For the analogous case of the ``SubmissionFileValidator``:

.. code:: python

    from hepdata_validator.submission_file_validator import SubmissionFileValidator
    import yaml
    submission_file_path = 'submission.yaml'

    # convert a generator returned by yaml.safe_load_all into a list
    docs = list(yaml.safe_load_all(open(submission_file_path, 'r')))

    submission_file_validator = SubmissionFileValidator()
    is_valid_submission_file = submission_file_validator.validate(file_path=submission_file_path, data=docs)
    submission_file_validator.print_errors(submission_file_path)


Schema Versions
---------------

When considering **native HEPData JSON schemas**, there are multiple `versions
<https://github.com/HEPData/hepdata-validator/tree/main/hepdata_validator/schemas>`_.
In most cases you should use the **latest** version (the default). If you need to use a different version,
you can pass a keyword argument ``schema_version`` when initialising the validator:

.. code:: python

    submission_file_validator = SubmissionFileValidator(schema_version='0.1.0')
    data_file_validator = DataFileValidator(schema_version='0.1.0')


Remote Schemas
--------------

When using **remotely defined schemas**, versions depend on the organization providing those schemas,
and it is their responsibility to offer a way of keeping track of different schema versions.

The ``JsonSchemaResolver`` object resolves ``$ref`` in the JSON schema. The ``HTTPSchemaDownloader`` object retrieves
schemas from a remote location, and optionally saves them in the local file system, following the structure:
``schemas_remote/<org>/<project>/<version>/<schema_name>``. An example may be:

.. code:: python

    from hepdata_validator.data_file_validator import DataFileValidator
    data_validator = DataFileValidator()

    # Split remote schema path and schema name
    schema_path = 'https://scikit-hep.org/pyhf/schemas/1.0.0/'
    schema_name = 'workspace.json'

    # Create JsonSchemaResolver object to resolve $ref in JSON schema
    from hepdata_validator.schema_resolver import JsonSchemaResolver
    pyhf_resolver = JsonSchemaResolver(schema_path)
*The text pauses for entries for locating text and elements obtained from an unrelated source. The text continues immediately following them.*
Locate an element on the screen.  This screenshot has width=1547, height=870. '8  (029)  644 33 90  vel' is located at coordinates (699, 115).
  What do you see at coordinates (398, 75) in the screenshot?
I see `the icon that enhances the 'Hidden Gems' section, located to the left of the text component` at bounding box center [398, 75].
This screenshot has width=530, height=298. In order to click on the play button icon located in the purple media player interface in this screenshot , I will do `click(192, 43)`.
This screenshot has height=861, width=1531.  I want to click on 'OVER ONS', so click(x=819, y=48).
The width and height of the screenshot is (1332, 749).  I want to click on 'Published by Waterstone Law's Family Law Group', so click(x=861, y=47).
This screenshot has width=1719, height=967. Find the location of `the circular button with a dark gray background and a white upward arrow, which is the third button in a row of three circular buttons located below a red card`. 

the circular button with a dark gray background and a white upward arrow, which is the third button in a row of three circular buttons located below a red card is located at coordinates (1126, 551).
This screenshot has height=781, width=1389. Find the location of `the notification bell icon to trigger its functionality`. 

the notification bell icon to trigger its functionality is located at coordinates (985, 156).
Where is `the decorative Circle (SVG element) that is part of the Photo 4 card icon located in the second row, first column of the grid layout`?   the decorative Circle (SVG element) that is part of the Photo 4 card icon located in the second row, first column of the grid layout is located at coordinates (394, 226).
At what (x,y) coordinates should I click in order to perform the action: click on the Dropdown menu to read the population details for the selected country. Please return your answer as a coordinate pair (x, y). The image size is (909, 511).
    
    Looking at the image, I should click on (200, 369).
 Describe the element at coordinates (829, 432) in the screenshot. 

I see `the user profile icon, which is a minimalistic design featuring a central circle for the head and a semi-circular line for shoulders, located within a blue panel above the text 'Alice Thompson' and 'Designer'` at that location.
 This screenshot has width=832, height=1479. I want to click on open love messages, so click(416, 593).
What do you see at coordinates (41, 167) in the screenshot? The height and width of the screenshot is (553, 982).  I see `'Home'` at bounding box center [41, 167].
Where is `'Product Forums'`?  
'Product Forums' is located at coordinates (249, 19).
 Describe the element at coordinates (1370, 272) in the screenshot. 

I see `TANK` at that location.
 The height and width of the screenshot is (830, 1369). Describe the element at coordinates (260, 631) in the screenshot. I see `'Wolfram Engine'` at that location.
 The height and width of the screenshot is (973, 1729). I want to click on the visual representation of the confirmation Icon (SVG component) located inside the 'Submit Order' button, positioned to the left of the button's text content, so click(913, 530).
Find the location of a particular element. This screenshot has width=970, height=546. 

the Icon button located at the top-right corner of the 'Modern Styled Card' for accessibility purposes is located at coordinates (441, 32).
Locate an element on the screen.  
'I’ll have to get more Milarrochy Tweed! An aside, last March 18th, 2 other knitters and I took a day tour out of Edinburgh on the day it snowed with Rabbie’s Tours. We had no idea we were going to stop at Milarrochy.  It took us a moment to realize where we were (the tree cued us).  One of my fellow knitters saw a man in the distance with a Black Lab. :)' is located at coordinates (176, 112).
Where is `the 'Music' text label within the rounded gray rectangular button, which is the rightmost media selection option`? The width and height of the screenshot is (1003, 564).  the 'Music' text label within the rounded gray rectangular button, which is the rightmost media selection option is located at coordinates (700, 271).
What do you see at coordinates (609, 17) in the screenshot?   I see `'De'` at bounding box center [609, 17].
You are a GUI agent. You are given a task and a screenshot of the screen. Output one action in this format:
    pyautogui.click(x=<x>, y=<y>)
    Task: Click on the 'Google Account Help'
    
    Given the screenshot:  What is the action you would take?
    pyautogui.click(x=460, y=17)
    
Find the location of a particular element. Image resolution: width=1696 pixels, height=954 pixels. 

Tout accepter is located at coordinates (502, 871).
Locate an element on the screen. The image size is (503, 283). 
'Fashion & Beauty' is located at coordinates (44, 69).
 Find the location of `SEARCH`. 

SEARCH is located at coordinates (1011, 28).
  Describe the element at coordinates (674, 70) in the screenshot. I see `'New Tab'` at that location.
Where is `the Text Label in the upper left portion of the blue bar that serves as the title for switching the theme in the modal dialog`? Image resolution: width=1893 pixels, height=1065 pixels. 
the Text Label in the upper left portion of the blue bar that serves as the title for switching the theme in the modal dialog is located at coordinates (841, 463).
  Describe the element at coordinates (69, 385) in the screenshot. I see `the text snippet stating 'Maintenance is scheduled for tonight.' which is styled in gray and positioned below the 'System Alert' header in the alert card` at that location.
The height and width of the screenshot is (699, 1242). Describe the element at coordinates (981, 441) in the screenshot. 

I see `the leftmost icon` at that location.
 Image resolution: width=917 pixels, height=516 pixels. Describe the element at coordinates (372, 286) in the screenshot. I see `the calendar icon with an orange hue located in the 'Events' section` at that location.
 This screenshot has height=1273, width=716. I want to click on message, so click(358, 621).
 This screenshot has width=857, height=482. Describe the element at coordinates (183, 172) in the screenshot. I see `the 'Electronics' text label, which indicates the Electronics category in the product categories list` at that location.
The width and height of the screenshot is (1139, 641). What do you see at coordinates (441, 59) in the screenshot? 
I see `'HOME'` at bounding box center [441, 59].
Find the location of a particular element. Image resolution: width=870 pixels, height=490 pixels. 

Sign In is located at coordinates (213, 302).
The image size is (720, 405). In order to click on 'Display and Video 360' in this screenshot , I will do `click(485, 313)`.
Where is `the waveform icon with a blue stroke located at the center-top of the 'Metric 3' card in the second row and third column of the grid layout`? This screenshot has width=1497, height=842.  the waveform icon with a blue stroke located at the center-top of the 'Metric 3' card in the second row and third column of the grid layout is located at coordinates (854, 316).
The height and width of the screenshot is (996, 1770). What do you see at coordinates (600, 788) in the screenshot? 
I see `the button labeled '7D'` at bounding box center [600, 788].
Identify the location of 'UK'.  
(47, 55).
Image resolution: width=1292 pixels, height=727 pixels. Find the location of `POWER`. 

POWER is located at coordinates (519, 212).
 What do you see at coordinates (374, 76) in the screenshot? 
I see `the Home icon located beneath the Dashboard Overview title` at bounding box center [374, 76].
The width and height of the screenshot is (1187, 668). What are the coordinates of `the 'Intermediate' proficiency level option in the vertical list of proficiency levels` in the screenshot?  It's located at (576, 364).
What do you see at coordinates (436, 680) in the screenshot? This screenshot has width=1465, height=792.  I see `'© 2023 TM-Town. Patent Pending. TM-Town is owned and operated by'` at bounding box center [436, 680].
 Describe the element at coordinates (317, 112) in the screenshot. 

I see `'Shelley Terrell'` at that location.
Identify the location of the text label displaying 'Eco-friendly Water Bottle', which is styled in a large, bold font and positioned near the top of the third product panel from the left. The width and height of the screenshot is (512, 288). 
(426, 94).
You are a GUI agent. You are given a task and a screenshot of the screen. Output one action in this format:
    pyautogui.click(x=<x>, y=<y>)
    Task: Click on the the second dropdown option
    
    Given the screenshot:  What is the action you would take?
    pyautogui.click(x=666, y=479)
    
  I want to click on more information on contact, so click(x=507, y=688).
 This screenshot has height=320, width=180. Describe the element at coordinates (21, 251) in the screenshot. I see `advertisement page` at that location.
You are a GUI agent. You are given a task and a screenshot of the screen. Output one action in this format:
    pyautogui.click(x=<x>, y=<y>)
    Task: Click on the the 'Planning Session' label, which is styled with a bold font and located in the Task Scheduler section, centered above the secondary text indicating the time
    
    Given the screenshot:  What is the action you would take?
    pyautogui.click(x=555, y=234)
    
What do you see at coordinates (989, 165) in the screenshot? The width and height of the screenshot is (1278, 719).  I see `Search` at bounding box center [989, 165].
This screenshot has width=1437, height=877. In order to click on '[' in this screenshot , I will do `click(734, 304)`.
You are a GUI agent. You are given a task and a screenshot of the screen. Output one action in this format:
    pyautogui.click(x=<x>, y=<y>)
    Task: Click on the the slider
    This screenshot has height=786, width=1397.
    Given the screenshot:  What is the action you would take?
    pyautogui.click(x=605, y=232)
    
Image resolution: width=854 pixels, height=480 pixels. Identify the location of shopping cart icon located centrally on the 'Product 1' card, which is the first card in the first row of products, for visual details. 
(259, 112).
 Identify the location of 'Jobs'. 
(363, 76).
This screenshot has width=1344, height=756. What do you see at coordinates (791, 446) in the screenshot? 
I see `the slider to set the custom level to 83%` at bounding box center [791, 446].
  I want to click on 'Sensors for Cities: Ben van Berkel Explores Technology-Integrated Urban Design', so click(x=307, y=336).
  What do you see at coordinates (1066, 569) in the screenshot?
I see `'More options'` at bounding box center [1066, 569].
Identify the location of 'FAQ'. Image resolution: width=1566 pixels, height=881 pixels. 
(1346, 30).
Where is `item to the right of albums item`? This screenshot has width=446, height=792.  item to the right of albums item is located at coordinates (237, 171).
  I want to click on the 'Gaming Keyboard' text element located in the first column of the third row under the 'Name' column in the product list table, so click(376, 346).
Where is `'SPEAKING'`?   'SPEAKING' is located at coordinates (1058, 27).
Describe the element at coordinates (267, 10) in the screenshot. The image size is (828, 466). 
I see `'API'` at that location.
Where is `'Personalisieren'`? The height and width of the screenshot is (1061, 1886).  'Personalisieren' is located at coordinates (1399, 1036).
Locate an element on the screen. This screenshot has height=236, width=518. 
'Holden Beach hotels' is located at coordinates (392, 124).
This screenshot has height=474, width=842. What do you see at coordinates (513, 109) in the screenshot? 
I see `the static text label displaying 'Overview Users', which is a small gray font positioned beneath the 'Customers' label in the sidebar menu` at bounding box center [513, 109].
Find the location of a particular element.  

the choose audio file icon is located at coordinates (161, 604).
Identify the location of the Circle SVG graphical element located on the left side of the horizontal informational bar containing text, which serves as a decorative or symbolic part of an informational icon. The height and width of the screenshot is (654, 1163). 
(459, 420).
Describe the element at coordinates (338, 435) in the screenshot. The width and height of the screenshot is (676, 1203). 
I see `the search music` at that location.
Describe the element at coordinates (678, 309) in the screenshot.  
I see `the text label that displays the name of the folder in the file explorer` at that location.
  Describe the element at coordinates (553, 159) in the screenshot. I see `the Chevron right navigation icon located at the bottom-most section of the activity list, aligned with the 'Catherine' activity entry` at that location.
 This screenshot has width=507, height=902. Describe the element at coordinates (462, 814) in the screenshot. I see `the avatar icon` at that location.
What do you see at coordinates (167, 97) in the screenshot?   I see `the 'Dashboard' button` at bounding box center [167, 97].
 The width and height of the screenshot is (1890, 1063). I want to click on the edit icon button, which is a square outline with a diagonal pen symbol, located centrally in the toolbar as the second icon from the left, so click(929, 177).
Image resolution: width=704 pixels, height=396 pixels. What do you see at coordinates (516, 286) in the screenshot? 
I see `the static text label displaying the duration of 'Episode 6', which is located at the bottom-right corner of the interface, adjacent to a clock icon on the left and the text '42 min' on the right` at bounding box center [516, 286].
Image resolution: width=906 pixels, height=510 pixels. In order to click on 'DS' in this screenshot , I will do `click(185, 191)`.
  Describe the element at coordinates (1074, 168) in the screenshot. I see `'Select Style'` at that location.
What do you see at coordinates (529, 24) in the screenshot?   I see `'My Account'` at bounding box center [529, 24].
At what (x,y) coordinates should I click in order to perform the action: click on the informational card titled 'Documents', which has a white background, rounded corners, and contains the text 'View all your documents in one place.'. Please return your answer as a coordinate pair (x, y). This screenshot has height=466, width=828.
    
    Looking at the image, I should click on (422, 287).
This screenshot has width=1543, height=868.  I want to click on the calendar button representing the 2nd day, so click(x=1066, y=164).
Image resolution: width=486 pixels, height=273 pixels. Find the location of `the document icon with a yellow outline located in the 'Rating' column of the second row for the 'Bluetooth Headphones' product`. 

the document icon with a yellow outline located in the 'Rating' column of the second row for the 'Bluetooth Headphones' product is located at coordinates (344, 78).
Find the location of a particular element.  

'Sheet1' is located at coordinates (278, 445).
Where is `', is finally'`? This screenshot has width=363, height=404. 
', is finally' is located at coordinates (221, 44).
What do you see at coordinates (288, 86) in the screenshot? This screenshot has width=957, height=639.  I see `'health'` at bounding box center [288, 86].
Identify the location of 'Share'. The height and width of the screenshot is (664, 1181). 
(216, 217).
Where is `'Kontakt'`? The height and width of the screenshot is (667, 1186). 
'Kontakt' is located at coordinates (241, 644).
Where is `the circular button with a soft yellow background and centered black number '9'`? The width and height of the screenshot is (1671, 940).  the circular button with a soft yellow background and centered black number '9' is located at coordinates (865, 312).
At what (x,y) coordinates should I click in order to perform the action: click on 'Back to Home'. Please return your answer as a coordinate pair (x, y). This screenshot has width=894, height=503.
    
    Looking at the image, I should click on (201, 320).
    # Create HTTPSchemaDownloader object to validate against remote schema
    from hepdata_validator.schema_downloader import HTTPSchemaDownloader
    pyhf_downloader = HTTPSchemaDownloader(pyhf_resolver, schema_path)

    # Retrieve and save the remote schema in the local path
    pyhf_type = pyhf_downloader.get_schema_type(schema_name)
    pyhf_spec = pyhf_downloader.get_schema_spec(schema_name)
    pyhf_downloader.save_locally(schema_name, pyhf_spec)

    # Load the custom schema as a custom type
    import os
    pyhf_path = os.path.join(pyhf_downloader.schemas_path, schema_name)
    data_validator.load_custom_schema(pyhf_type, pyhf_path)

    # Validate a specific schema instance
    data_validator.validate(file_path='pyhf_workspace.json', file_type=pyhf_type)


The native HEPData JSON schema are provided as part of the ``hepdata-validator`` package and it is not necessary to
download them. However, in principle, for testing purposes, note that the same mechanism above could be used with:

.. code:: python

    schema_path = 'https://hepdata.net/submission/schemas/1.1.1/'
    schema_name = 'data_schema.json'

and passing a HEPData YAML data file as the ``file_path`` argument of the ``validate`` method.